Start of TASK INPUT

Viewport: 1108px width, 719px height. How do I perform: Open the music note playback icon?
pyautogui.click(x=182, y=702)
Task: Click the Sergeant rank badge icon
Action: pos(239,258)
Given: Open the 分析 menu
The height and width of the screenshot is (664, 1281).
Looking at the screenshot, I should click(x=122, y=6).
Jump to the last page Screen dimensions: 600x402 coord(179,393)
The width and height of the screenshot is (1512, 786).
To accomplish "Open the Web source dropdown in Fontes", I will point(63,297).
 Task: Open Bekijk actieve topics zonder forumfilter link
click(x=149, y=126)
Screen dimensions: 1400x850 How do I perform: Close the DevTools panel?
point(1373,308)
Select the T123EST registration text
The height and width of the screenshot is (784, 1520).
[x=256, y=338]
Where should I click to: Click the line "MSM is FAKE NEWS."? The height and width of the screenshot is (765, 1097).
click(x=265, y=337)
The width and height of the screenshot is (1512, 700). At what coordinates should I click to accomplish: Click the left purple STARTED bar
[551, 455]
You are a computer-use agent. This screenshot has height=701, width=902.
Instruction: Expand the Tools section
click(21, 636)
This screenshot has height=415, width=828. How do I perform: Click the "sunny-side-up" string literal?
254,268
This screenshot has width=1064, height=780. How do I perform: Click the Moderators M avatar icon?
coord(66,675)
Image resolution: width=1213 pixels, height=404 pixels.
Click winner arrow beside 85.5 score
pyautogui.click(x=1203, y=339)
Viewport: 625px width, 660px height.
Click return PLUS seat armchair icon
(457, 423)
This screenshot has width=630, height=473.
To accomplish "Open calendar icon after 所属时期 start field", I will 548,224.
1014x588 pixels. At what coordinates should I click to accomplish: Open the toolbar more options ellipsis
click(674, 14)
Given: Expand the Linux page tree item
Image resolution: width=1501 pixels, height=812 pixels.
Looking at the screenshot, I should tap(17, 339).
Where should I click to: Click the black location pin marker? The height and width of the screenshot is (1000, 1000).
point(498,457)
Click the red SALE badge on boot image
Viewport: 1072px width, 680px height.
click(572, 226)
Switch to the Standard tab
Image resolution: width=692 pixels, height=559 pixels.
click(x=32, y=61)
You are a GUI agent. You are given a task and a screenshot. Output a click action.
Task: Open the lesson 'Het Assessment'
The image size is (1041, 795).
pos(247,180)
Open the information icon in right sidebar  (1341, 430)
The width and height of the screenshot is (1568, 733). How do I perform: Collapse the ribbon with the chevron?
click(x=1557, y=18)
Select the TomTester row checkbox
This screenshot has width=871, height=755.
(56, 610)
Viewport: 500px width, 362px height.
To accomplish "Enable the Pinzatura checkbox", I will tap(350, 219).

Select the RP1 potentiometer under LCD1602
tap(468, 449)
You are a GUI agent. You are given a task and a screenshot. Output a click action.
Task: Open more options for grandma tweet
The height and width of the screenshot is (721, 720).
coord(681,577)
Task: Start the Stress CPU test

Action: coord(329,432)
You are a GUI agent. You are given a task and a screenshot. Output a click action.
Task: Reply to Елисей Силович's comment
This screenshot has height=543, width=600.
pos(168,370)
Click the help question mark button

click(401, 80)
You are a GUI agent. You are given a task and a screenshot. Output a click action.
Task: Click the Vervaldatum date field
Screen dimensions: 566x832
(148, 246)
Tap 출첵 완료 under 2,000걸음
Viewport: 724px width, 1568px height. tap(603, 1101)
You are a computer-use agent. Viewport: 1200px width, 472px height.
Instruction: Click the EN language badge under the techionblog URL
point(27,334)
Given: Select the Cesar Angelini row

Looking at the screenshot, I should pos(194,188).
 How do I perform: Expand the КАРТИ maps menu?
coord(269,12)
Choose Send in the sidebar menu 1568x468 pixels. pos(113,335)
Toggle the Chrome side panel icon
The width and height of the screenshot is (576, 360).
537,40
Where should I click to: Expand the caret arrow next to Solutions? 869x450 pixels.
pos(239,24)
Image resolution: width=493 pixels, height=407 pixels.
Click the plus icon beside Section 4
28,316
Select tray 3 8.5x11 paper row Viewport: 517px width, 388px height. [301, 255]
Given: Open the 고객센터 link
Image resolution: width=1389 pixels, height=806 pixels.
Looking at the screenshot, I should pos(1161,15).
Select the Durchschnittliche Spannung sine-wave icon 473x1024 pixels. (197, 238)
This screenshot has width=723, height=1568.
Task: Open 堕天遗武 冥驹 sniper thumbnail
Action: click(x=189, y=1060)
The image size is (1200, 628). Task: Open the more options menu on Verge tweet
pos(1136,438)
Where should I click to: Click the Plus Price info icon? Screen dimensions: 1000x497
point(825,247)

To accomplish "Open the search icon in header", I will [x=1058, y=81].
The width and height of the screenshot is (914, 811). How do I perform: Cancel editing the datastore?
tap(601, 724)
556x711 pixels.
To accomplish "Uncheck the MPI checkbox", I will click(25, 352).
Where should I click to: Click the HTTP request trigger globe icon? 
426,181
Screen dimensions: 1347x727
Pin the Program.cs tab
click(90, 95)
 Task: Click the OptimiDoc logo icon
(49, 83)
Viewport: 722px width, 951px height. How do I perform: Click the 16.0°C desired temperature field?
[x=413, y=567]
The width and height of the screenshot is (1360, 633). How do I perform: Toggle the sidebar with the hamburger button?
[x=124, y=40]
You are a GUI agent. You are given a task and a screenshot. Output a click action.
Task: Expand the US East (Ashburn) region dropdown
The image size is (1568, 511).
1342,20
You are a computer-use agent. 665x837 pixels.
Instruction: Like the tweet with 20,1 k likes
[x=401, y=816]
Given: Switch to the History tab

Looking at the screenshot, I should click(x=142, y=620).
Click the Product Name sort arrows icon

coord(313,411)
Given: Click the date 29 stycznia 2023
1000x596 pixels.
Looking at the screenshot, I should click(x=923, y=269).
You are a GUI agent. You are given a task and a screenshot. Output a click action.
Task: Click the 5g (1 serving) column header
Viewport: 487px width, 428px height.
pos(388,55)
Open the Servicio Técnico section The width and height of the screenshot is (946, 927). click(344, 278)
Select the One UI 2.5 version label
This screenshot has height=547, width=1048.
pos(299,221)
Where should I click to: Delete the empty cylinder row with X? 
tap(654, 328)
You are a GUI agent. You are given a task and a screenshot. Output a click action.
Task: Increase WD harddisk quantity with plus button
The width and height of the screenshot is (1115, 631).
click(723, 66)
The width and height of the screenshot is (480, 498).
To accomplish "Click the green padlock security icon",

End of TASK INPUT

> WHAT YOU HAVE TO DO: Transcribe verbatim. Cover the lines from the first line of the entries above to the line containing "Viewport: 625px width, 660px height.", inclusive.

> RESPONSE BELOW:
Viewport: 1108px width, 719px height. How do I perform: Open the music note playback icon?
pyautogui.click(x=182, y=702)
Task: Click the Sergeant rank badge icon
Action: pos(239,258)
Given: Open the 分析 menu
The height and width of the screenshot is (664, 1281).
Looking at the screenshot, I should click(x=122, y=6).
Jump to the last page Screen dimensions: 600x402 coord(179,393)
The width and height of the screenshot is (1512, 786).
To accomplish "Open the Web source dropdown in Fontes", I will point(63,297).
 Task: Open Bekijk actieve topics zonder forumfilter link
click(x=149, y=126)
Screen dimensions: 1400x850 How do I perform: Close the DevTools panel?
point(1373,308)
Select the T123EST registration text
The height and width of the screenshot is (784, 1520).
[x=256, y=338]
Where should I click to: Click the line "MSM is FAKE NEWS."? The height and width of the screenshot is (765, 1097).
click(x=265, y=337)
The width and height of the screenshot is (1512, 700). At what coordinates should I click to accomplish: Click the left purple STARTED bar
[551, 455]
You are a computer-use agent. This screenshot has height=701, width=902.
Instruction: Expand the Tools section
click(21, 636)
This screenshot has height=415, width=828. How do I perform: Click the "sunny-side-up" string literal?
254,268
This screenshot has width=1064, height=780. How do I perform: Click the Moderators M avatar icon?
coord(66,675)
Image resolution: width=1213 pixels, height=404 pixels.
Click winner arrow beside 85.5 score
pyautogui.click(x=1203, y=339)
Viewport: 625px width, 660px height.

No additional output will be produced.